France
July 18, 2018
Des chercheurs de l’Inra, de l’université de Rennes 1 et leurs collègues mettent en évidence que l’agriculture biologique (AB) favorise la régulation naturelle et la maîtrise des bioagresseurs - pathogènes, ravageurs et plantes adventices. Ces résultats, publiés dans la revue Nature Sustainability le 16 juillet 2018, ouvrent des perspectives intéressantes pour réduire l’usage des pesticides de synthèse.
L’agriculture biologique (AB), sans pesticides de synthèse est considérée comme étant plutôt bénéfique pour la biodiversité. Ceci suggère que les niveaux de processus naturels supportés par la biodiversité, telle la régulation naturelle des bioagresseurs (ravageurs animaux, agents pathogènes et autres adventices) sont plus importants dans ces systèmes qu’en agriculture dite conventionnelle (AC).
Dans le cadre d’un consortium international, des chercheurs de l’Inra, de l’université de Rennes 1 et leurs collègues* ont exploré cette question à la faveur d’une analyse de grande envergure de la littérature scientifique, démontrant l’impact des pratiques de l’AB sur la stimulation de la régulation naturelle et le contrôle des bioagresseurs.
Les pratiques de l’AB stimulent la régulation naturelle des bioagresseurs
Araignée, Leptorchestes sp. mangeant une cicadelle.© Inra, Sylvie Richart-Cervera
Les chercheurs ont ainsi établi que la régulation naturelle des bioagresseurs (qu’il s’agisse de taux de parasitisme, de prédation ou de compétition) est plus importante dans les systèmes de culture AB que dans les systèmes AC et ce pour tous les types de bioagresseurs (pathogènes, ravageurs ou adventices). Un constat qui suggère que les pratiques de l’AB stimulent les processus naturels responsables de la régulation des bioagresseurs.
Les performances de l’AB pour la maîtrise des pathogènes, des ravageurs et des adventices dépendent du type de bioagresseurs
Cherchant à savoir si les niveaux de régulation, plus élevés en agriculture biologique qu’en agriculture dite conventionnelle, se traduisent par des niveaux d’infestation plus faibles, les scientifiques ont également observé qu’entre les systèmes de culture conduits en AB et ceux conduits en AC, les niveaux de maitrise des bioagresseurs dépendent du type de bioagresseurs.
Ainsi, les systèmes de culture conduits en AB subissent des niveaux d’infestation par des agents pathogènes (par exemple, champignons ou bactéries) plus faibles que ceux conduits en AC. Par contre, AB et AC endurent les mêmes niveaux d’infestation de ravageurs (insectes, nématodes, acariens et autres). Enfin, les systèmes de culture AB montrent des niveaux d’infestation par les adventices plus élevés que les systèmes de culture AC ; leur présence contribuant vraisemblablement à la diversité des espèces antagonistes des bioagresseurs et à un environnement potentiellement moins propice aux maladies et aux ravageurs.

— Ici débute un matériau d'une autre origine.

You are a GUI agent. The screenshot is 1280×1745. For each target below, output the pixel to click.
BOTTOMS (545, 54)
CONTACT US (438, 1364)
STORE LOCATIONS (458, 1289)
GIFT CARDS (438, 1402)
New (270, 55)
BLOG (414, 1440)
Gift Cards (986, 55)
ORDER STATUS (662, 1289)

Ces résultats démontrent l’intérêt des pratiques culturales de l’AB en matière de régulation des bioagresseurs et de maîtrise des pathogènes et des animaux nuisibles. Ils ouvrent des perspectives d’intérêt pour réduire l’utilisation de fongicides ou d’insecticides de synthèse sans pour autant augmenter les niveaux d’infestation des pathogènes ou des ravageurs.
Au cœur de l’étude
Les scientifiques ont conduit deux méta-analyses :
• la première porte sur le potentiel de contrôle biologique, elle concerne 43 études soit 194 comparaisons entre les systèmes agricoles conventionnels et biologiques. Ces données comprennent des mesures du taux de prédation, des mesures du taux de parasitisme et des mesures de la suppression du sol, c’est-à-dire de la capacité du sol à réprimer les pathogènes après leur inoculation ;
• la seconde concerne les niveaux d'infestations pour les grands types de bioagresseurs. Elle inclut 134 études soit 594 comparaisons. Les données collectées intègrent l'incidence ou la sévérité des attaques liées à des maladies, l'abondance ou la densité des ravageurs, ou encore la couverture, la biomasse ou la densité des adventices, plus communément appelées « mauvaises herbes ».

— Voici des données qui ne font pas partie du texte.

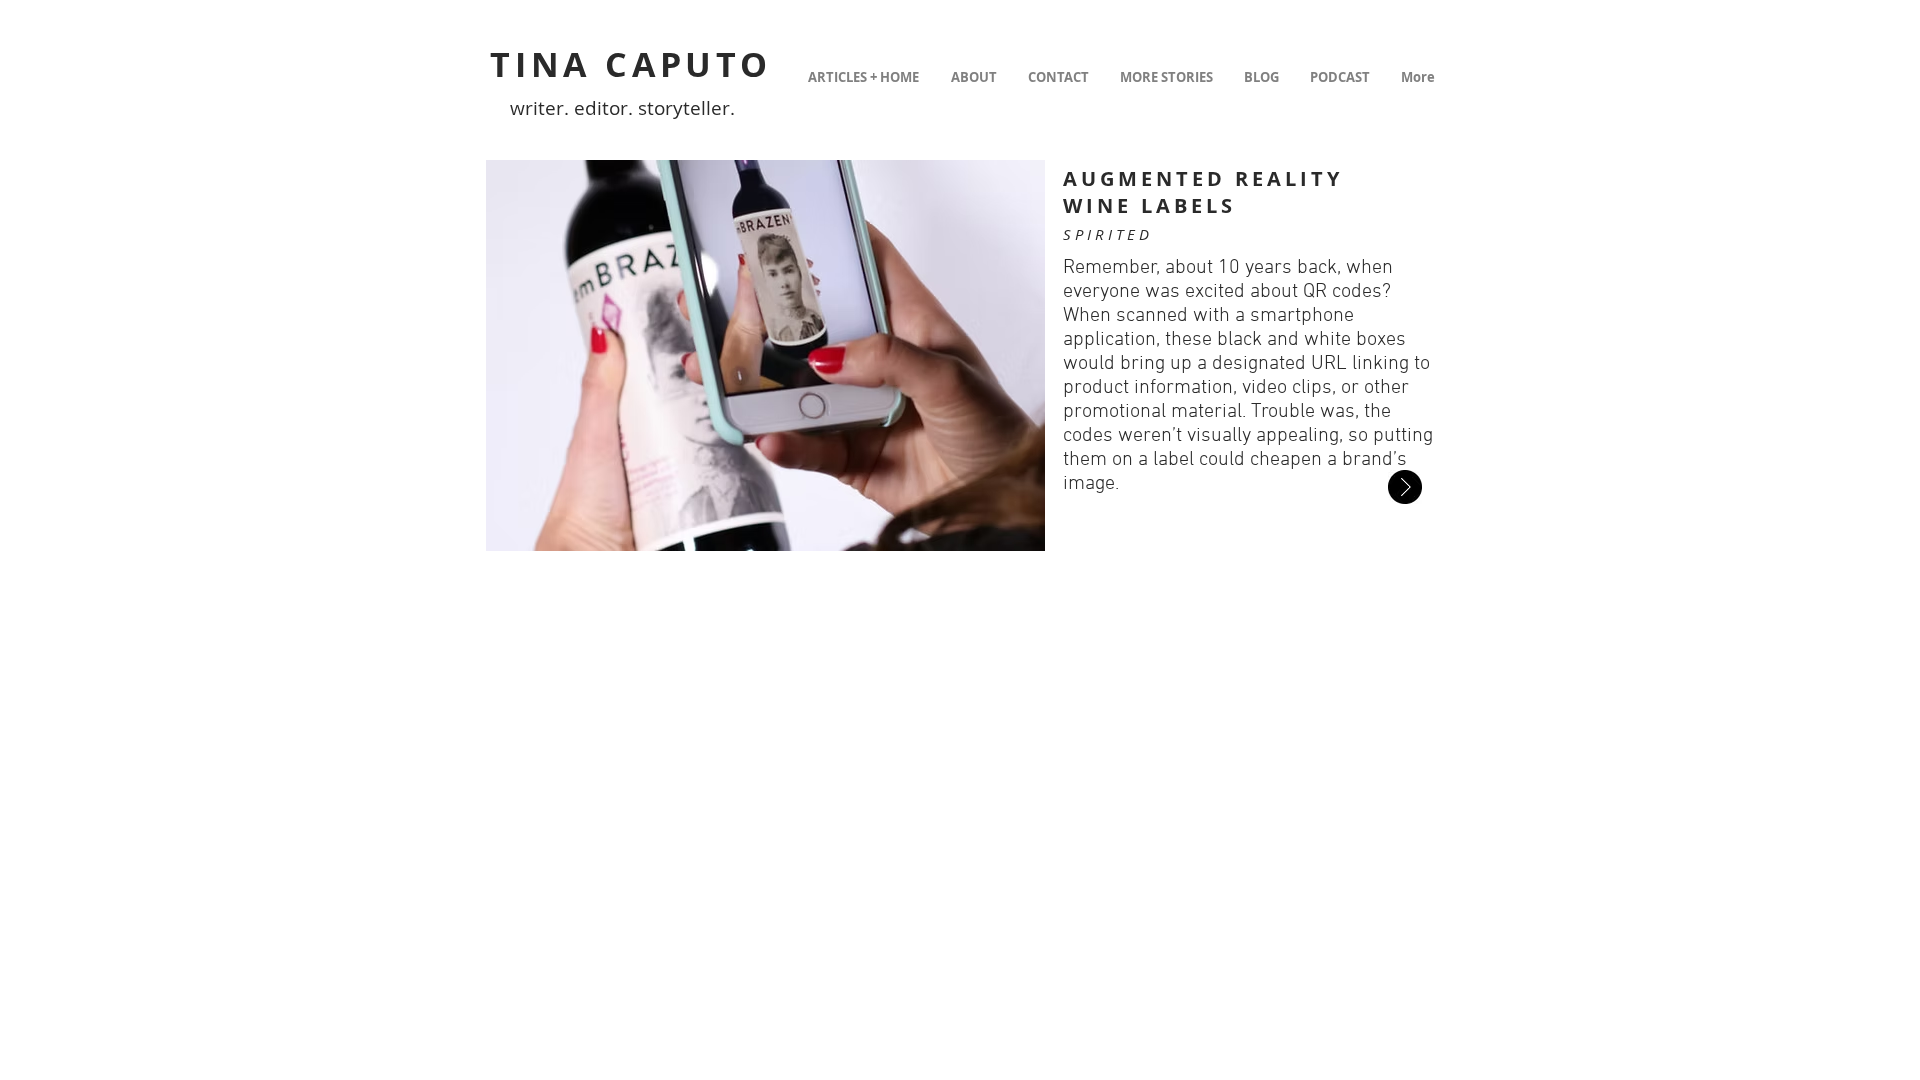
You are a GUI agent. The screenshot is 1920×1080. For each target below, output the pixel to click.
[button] (765, 355)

* En France, sont impliqués : l’unité Santé et Agroécologie du Vignoble (Inra, Inra, Bordeaux Sciences Agro, ISVV) ; l’unité Biodiversité agroécologie et aménagement du paysage (Inra, ESA, Agrocampus Ouest) ; l’unité Ecosystèmes, Biodiversité, Evolution (Université Rennes 1, CNRS) ; l’Institut Ecosystèmes, Biodiversité, Evolution (Agrocampus Ouest, Université de Rennes 1).